2. Delegate Clearing
In HandleAdClosed, we execute:
_onComplete = null;
_onFailed = null;
This ensures that the callback passed in for this specific ad can never be triggered twice. It decouples the ad logic from the game logic immediately after execution.
3. Thread Synchronization
By wrapping the SDK response in MainThreadDispatcher.Enqueue, we ensure that HandleAdClosed runs during the Unity Update cycle. This guarantees that frame-dependent logic (like unpausing the game or resuming audio) happens in the correct order, preventing race conditions where the game resumes before the ad overlay is fully destroyed.
Usage in Gameplay Code
Here is how you call this manager from your gameplay script without risking a loop. Note how we handle the pause state.
public void OnGameOver()
{
// Pause the game immediately
Time.timeScale = 0;
AdManager.Instance.ShowRewardedAd(
onComplete: () =>
{
// This runs strictly ONCE
Debug.Log("User earned a reward!");
RevivePlayer();
},
onFailed: () =>
{
// Handle failure (e.g., return to menu)
Debug.Log("Ad failed or skipped.");
ReturnToMenu();
}
);
}
private void RevivePlayer()
{
Time.timeScale = 1; // Unpause
// Reset player health, animations, etc.
}
Common Pitfalls and Edge Cases
The "Application Pause" Trap
Mobile games often pause when the ad overlay takes focus (application loses focus). Unity's OnApplicationPause(bool pause) is called automatically.
If you have logic in OnApplicationPause that forces the game to pause, ensure it differentiates between "User minimized the app" and "Ad SDK took focus." The Ad SDK usually handles the visual overlay; if you manually force Time.timeScale = 0 during an ad, ensure your ad callback explicitly sets Time.timeScale = 1.
Network Dropouts
If the internet cuts out while AdState.Loading, the SDK might hang.

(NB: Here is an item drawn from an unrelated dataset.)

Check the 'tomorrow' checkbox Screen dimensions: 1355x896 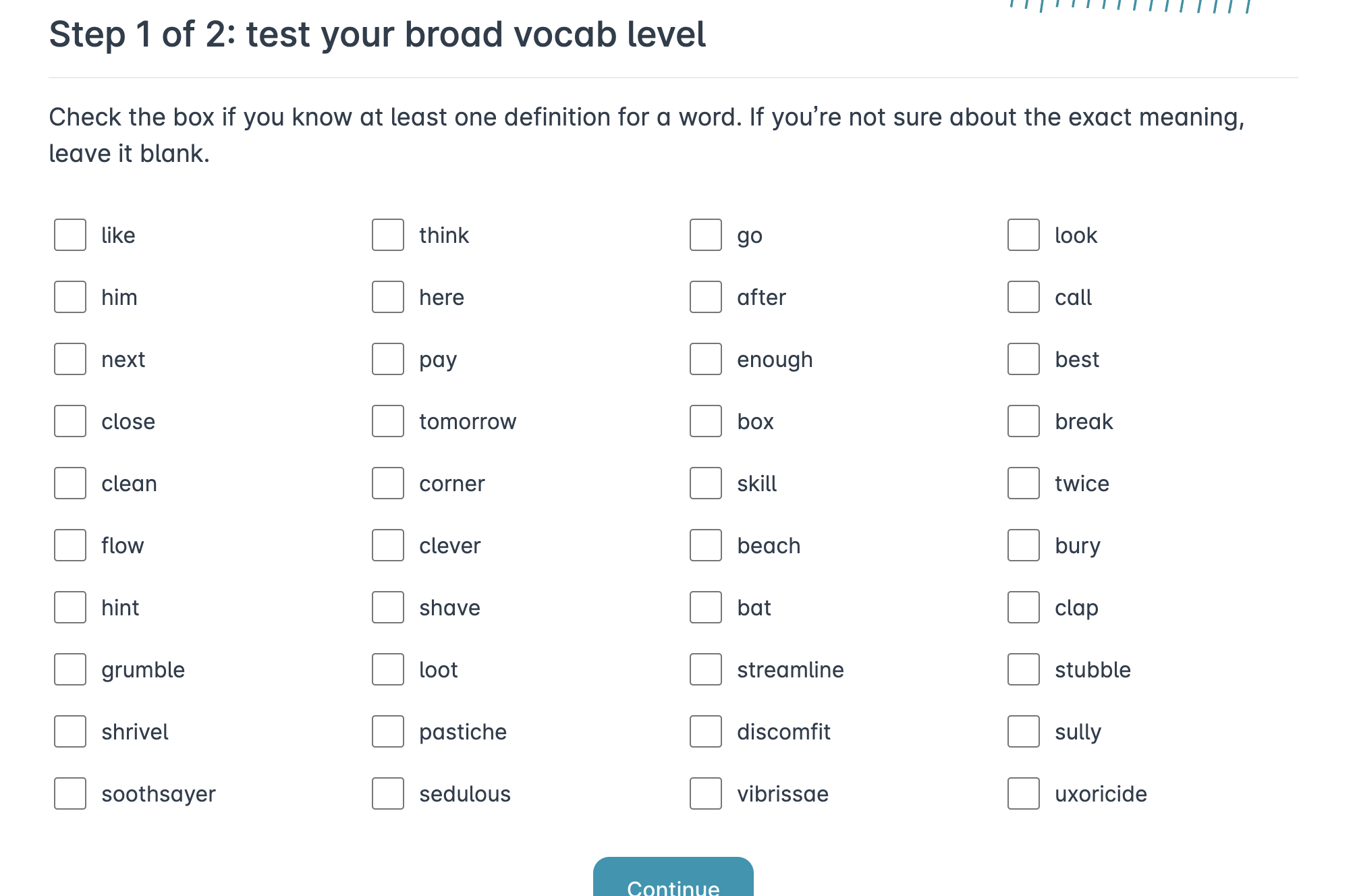point(388,421)
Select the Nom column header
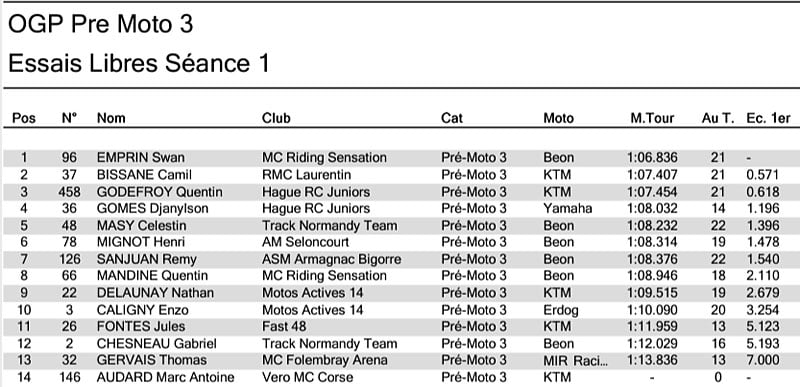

Ensure you implement the OnUnityAdsFailedToLoad interface (as shown above) to reset _currentState = AdState.Ready. Without this reset, your Ad Manager will stay stuck in Loading forever, blocking all future ads.
Conclusion
Preventing infinite ad loops requires treating your Ad System as a strict state machine rather than a collection of fire-and-forget method calls. By guarding your show calls with state checks, marshalling callbacks to the main thread, and aggressively cleaning up delegates, you ensure your revenue stream doesn't become a retention killer.